Wojciech Cejrowski mocno o 4 czerwca: „Należało od*** wszystkich czerwonych!” [VIDEO]

Wojciech Cejrowski. Foto: PAP
Wojciech Cejrowski. Foto: PAP
REKLAMA

W odcinku studia „Dziki Zachód” – emitowanego w Radiu Wnet – Wojciech Cejrowski mówił o trwających od kilku dni obchodach „odzyskania wolności” dnia 4 czerwca. Zanany podróżnik przyznał, że wówczas był zaangażowany w kampanię, lecz nie wiedział tego, o czym wie dziś.

Kiedy studiowałem krótko w Warszawie na socjologii, to jednym z wykładowców był Andrzej Celiński. On był powszechnie znany pośród tych studentów, którzy się interesowali działalnością opozycyjną. Miał związki z czarną 10 harcerską (…) Wiedziałem, że to uczciwy gość, sekretarz osobisty Wałęsy – zaczął Cejrowski.

Kiedy nastał 1989 rok ja byłem w Ameryce, przyjechałem na te wybory – cały okrągły stół mnie ominął. Celiński miał kampanię w okolicach Płocka. Ja ten teren znałem, bo miałem trochę krewnych, jak powiedział, że trzeba kleić plakaty, no to się zgłosiłem i to zrobiłem. (…) Kleiłem te plakaty, jak mnie partyjniacy wyrzucali, to potrafiłem ich nastraszyć, że Solidarność ich powiesi na latarniach – kontynuował.

REKLAMA

Wtedy należało oderżnąć wszystkich czerwonych od wszystkich stołków, zrobić im banicję na przyszłość. Służyliście zdrajcom, poprzedniemu systemowi, w nowym systemie nie będziecie mieli żadnych praw poza podstawowymi. Czyli możesz sobie sam założyć biznes, ale nie możesz nic kupować żadnej SSP, piastować żadnego stanowiska państwowego – dodawał.
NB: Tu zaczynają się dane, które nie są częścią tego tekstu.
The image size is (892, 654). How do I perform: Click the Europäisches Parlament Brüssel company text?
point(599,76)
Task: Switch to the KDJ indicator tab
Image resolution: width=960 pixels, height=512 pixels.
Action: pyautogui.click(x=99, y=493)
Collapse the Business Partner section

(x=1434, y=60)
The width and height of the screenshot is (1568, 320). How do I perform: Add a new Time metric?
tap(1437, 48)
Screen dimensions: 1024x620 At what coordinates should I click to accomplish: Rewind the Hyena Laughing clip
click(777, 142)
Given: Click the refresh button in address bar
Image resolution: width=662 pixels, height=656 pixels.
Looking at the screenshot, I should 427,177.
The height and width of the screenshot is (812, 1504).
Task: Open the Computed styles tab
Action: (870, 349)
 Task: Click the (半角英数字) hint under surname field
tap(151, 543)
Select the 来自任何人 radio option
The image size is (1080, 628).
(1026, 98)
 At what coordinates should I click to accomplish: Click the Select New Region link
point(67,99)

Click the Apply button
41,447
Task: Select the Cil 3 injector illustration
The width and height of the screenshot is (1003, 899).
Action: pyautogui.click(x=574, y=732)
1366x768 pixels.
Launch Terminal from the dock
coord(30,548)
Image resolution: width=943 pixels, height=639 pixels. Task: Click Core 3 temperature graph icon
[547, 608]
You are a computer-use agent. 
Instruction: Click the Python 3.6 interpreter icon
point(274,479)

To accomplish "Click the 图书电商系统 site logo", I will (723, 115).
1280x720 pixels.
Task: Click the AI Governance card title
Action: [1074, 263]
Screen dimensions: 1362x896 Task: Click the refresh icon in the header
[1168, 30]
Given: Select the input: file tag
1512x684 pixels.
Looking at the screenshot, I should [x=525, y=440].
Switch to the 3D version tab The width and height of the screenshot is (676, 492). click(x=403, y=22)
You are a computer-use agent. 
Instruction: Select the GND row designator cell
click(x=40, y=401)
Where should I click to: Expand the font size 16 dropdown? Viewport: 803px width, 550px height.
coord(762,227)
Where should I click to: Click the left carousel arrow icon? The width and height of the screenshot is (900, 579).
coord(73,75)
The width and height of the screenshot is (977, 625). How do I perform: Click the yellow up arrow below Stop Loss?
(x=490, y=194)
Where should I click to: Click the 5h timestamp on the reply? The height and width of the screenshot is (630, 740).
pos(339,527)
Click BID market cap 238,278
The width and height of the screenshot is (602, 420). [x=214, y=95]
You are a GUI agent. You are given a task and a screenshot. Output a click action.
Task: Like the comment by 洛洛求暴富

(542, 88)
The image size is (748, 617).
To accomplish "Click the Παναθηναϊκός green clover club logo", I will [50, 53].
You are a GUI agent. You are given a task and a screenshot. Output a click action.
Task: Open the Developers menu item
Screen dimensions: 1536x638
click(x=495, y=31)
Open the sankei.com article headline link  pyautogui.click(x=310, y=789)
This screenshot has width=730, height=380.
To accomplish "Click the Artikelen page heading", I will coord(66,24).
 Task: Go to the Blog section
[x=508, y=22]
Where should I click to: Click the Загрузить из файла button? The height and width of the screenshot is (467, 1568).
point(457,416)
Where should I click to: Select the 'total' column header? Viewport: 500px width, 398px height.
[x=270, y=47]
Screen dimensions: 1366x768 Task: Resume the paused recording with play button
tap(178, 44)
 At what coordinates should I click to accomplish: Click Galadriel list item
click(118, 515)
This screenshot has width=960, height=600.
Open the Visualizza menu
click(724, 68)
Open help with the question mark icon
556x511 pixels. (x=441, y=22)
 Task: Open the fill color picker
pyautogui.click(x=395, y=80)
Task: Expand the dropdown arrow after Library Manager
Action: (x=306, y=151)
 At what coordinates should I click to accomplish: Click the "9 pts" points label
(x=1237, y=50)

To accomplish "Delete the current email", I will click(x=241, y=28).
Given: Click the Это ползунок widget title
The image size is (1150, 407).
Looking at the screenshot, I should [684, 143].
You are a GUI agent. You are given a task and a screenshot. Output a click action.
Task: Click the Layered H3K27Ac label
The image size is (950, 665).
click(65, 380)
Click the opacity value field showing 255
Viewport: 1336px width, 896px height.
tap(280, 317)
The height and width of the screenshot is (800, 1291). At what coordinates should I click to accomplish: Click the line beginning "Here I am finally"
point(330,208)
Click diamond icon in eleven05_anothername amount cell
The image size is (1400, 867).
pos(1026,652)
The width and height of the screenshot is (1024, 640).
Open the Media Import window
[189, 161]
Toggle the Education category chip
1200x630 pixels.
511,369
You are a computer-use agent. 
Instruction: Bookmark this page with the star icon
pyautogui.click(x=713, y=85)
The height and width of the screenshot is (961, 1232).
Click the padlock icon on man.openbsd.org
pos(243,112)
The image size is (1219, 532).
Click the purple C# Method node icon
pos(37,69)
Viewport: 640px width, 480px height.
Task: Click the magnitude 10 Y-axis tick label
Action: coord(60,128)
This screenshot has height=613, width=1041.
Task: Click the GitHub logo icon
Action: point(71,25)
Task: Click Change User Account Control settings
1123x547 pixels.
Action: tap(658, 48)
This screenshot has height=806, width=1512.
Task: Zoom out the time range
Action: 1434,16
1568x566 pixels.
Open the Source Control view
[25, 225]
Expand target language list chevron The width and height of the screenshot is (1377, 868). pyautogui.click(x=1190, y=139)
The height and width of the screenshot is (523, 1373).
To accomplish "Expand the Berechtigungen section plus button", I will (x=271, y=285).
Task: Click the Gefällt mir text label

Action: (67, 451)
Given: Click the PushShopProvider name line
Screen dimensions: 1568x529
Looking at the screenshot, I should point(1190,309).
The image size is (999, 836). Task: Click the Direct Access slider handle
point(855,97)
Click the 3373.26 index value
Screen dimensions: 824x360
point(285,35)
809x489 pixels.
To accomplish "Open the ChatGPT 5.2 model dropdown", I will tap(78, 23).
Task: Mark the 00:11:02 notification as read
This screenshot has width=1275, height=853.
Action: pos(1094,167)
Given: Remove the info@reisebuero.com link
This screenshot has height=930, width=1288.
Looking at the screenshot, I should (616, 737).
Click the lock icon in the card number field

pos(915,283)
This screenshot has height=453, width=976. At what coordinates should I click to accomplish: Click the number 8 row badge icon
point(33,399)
Można było wtedy to załatwić, bo oni byli w defensywie, ale przecież przy okrągłym stole i przy wódce w Magdalence, wszystkie te Bolki pozałatwiały inaczej, bo się bały własnych teczek. Celiński mnie oszukał (…) Jak zasiadł ten parlament to głosami m.in. Celińskiego Jaruzelski został wybrany na pierwszego Prezydenta „Wolnej Polski” – przypomniał znany podróżnik.

Cejrowski opowiedział też anegdotę o spotkaniu z Celińskim na parkingu, podczas którego zapytał go o to dlaczego to zrobił. – No Wojtek, tak trzeba było zrobić. Rozumiesz – miał powiedzieć mu Celiński. – Nie zrozumiałem, dopiero jak się do SLD zapisał to wszystko zrozumiałem. Okropnie nas wtedy zrobili – dodawał.